In first grade, one amazing teacher gave her understanding— a powerful antidote to dislocation—to Dr. Hallowell himself:
In first grade I couldn’t read. At reading period we’d take turns reading out loud, “See Spot run, run, run, run, up, up, up, down, down, down.” Simple. But I couldn’t read that. I had dyslexia. Back then, unless you had a wise teacher, you were called slow, which meant stupid, and so they skipped you when it was your turn to read. But my teacher, Mrs. Eldredge, was wise. She didn’t skip me. She’d just come over and sit down next to me when it was my turn to read, and she’d put her arm around me and pull me in close to her. As I would stammer and stutter through “up, up, up,” none of the kids would laugh at me because I had the ma a sitting next to me. Mrs. Eldredge’s arm was my treatment plan. She gave me psychosocial integration. Every day.
It was brilliant. It was all she could do—she couldn’t cure my dyslexia and they didn’t have an Orton-Gillingham tutor* in the school—but it was all she needed to do. With that arm— with the power of connection—she cured the real learning disabilities, which are fear, and shame, and believing that you can’t do something. To this day I am a painfully slow reader—my wife teasingly says she can’t believe I know anything—but I read well enough to have majored in English at Harvard, to have graduated with high honors, and to make part of my living now by writing books, none of which would have happened without Mrs. Eldredge and the loving connection her arm gave me.
We know all too well that you sink without enough connection, no matter how unsinkable you may think you are. Too many people don’t tap into the power of connection nearly as much as they should because they claim to be too busy for connection, or they trivialize its power. But the deeper reason that some people avoid connection is that they fear it. They fear it because they’ve connected before and been hurt in a way they never want to be hurt again.

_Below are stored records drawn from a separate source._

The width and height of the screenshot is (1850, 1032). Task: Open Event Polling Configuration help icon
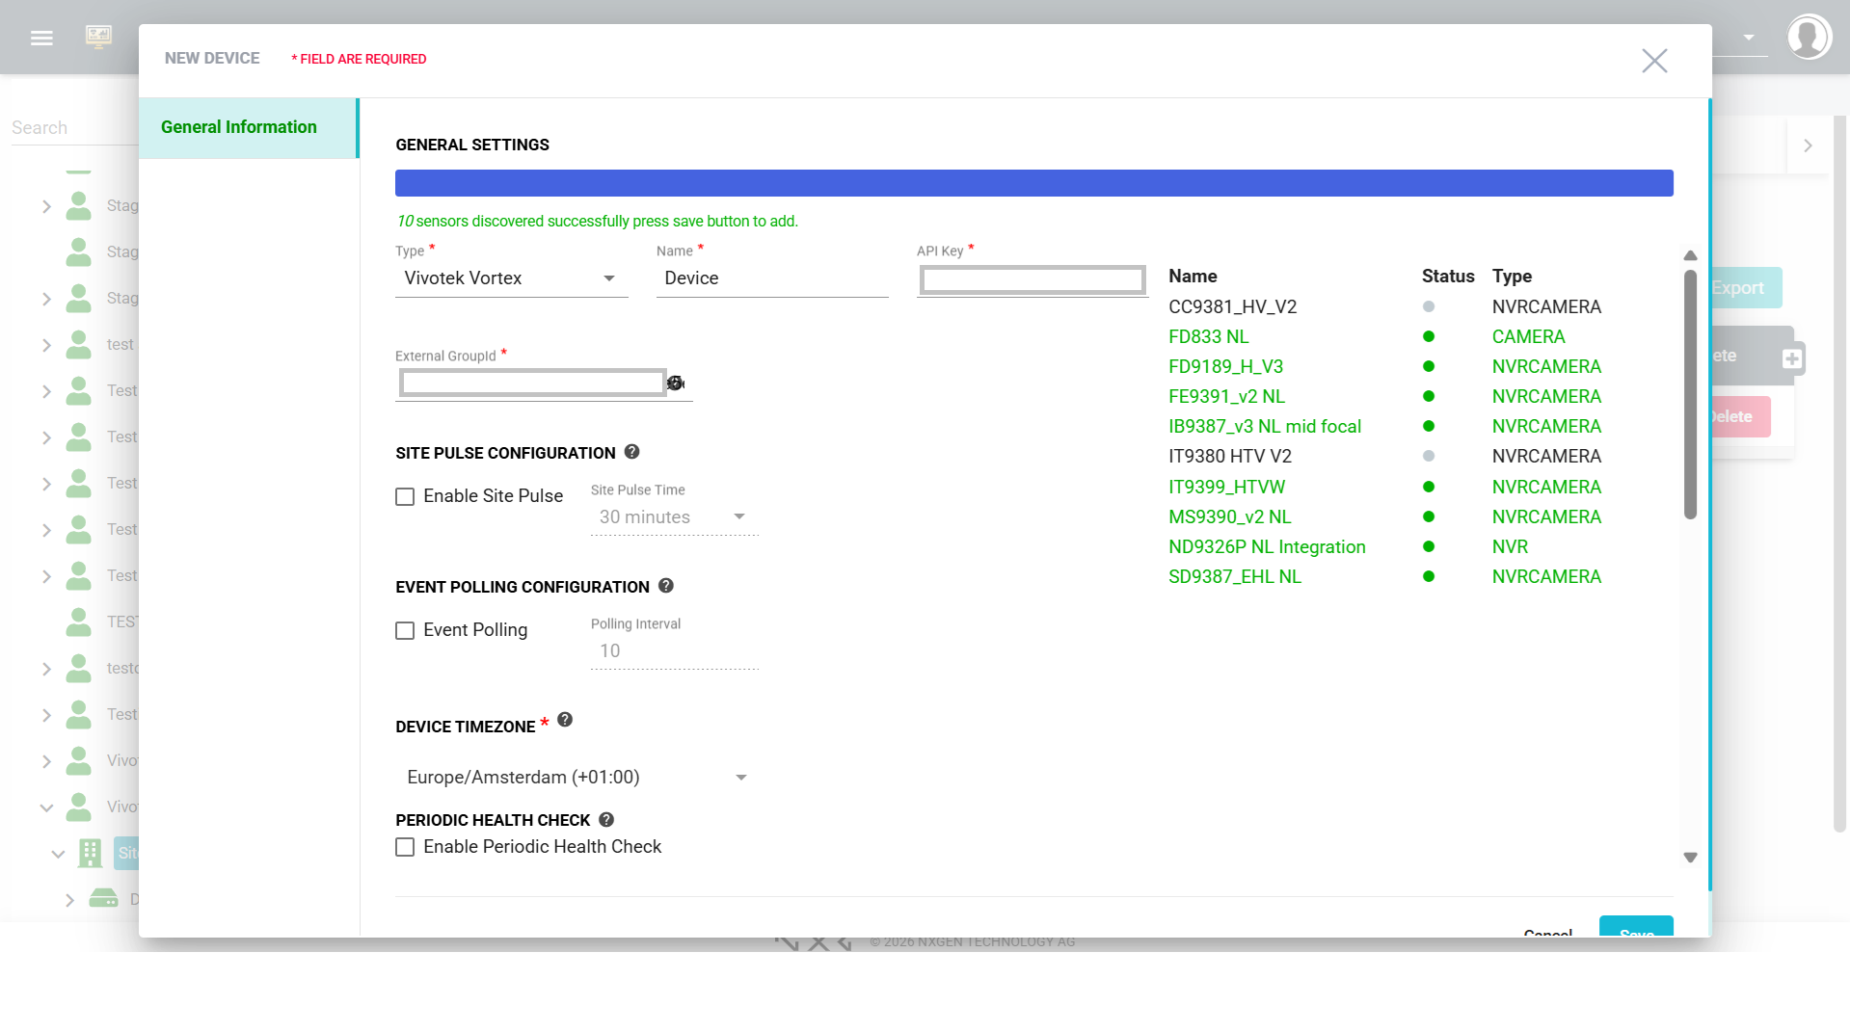point(666,586)
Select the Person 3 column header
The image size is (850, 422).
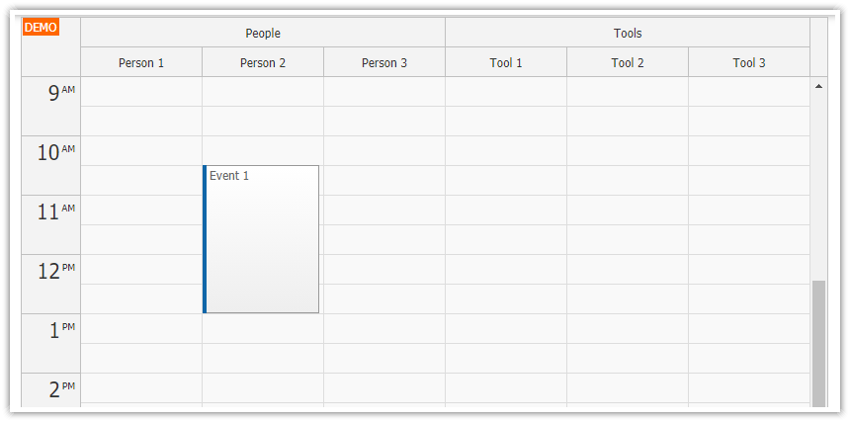point(384,62)
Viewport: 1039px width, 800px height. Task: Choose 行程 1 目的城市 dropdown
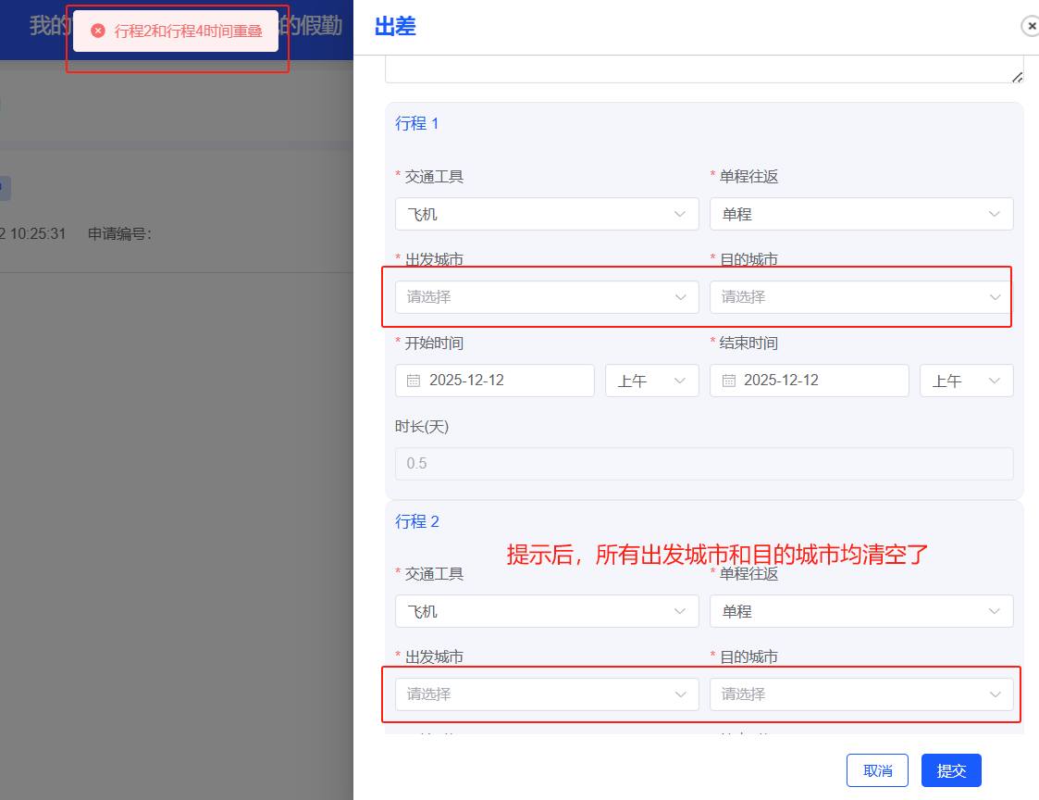(x=860, y=297)
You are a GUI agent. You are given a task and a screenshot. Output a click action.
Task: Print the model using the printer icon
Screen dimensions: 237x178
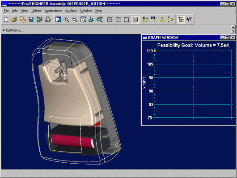48,19
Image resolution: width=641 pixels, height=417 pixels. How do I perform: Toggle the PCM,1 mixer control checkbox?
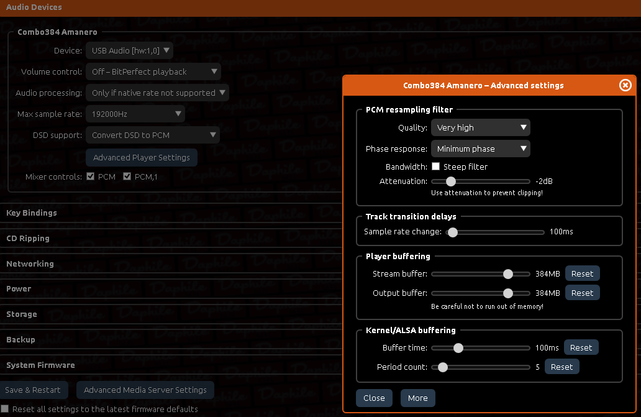point(127,177)
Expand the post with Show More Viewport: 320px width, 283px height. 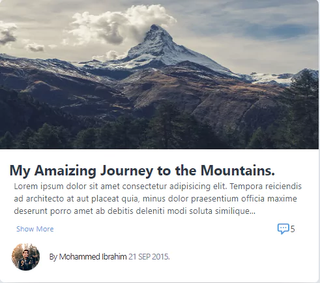(x=35, y=229)
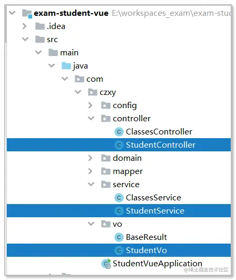Select StudentService in the tree
Image resolution: width=236 pixels, height=280 pixels.
(x=119, y=211)
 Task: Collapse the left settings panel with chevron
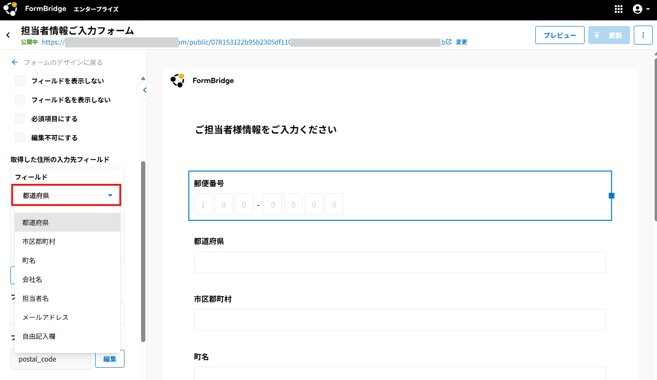(145, 90)
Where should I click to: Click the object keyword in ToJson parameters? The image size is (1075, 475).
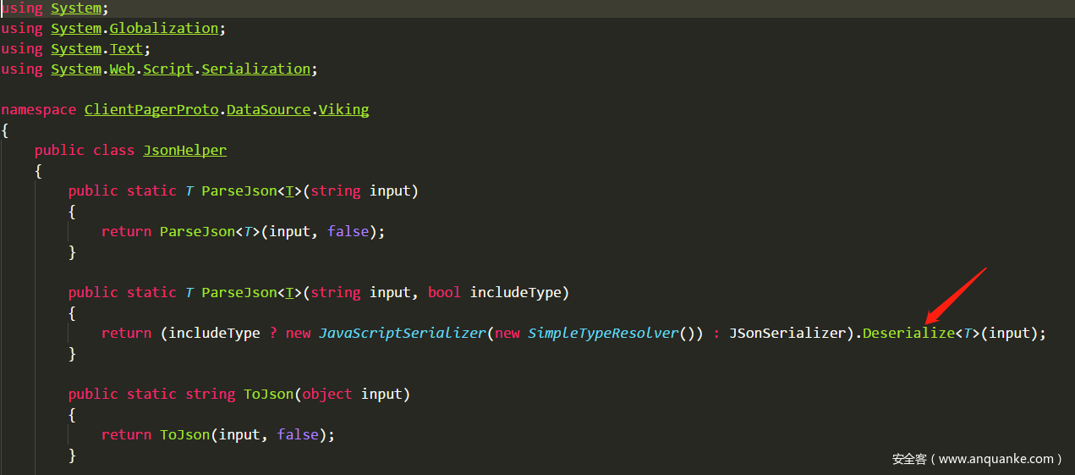click(x=326, y=395)
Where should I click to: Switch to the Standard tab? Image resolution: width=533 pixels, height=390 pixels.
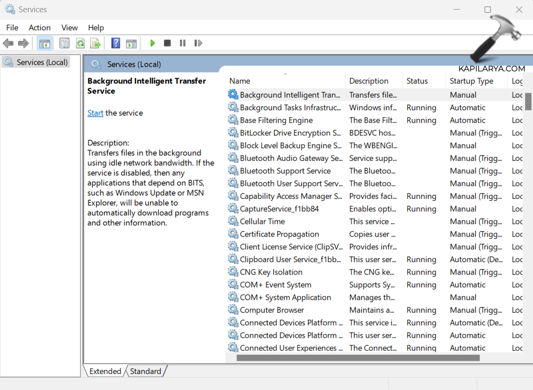click(146, 371)
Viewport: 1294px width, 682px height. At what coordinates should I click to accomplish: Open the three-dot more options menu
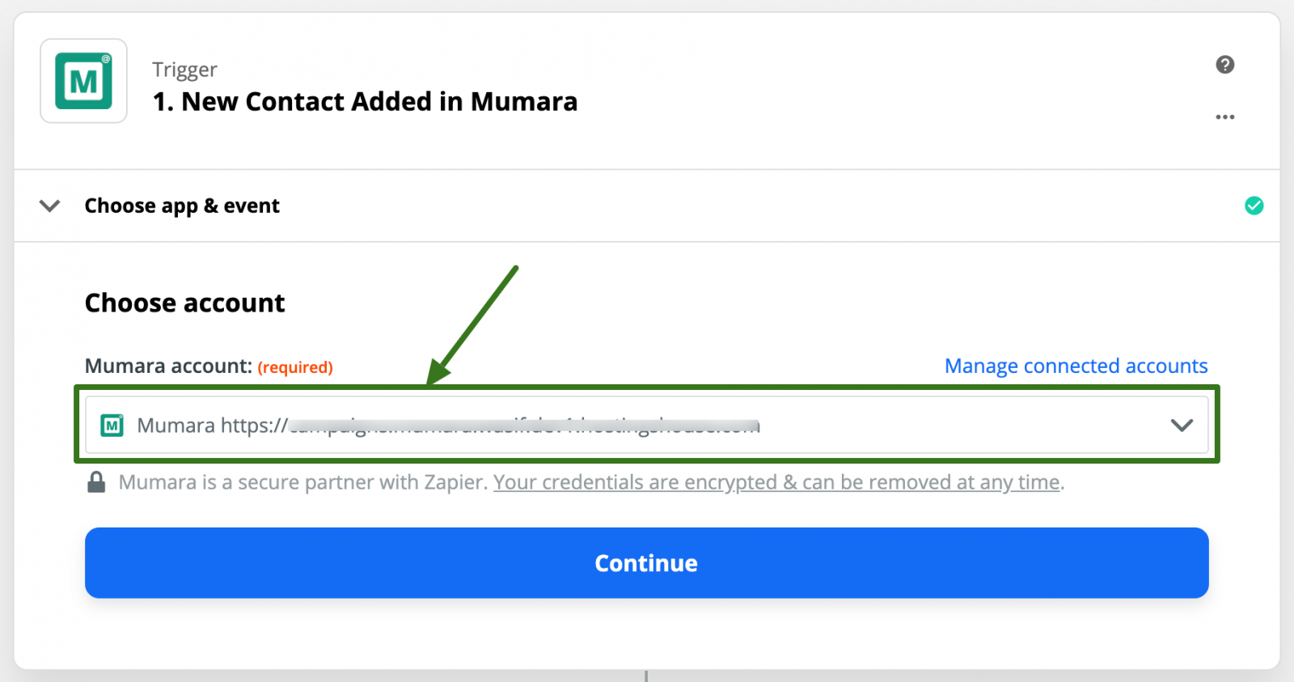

We say to them, and maybe to you, Take heart. Hearts heal. Unlike the ship synonymous with sinking, the titanic power of connection rises up from the deep every time it sinks, as long as we are brave enough to board her again. Once she knows we are ready to jump on, she rises, ready to welcome us once more.
We ought, all of us, to tap more often into the power of connection. Multitudinous science supports doing so. It only makes sense. How would you feel if you were criticized all day long, as so many of these children are? Fear is the major learning disability, fear and shame. We humans ignore connection until we nearly perish due to its absence. We are living in a massive Vitamin Connect deficiency.
*Orton-Gillingham is a multisensory phonics approach to teaching reading.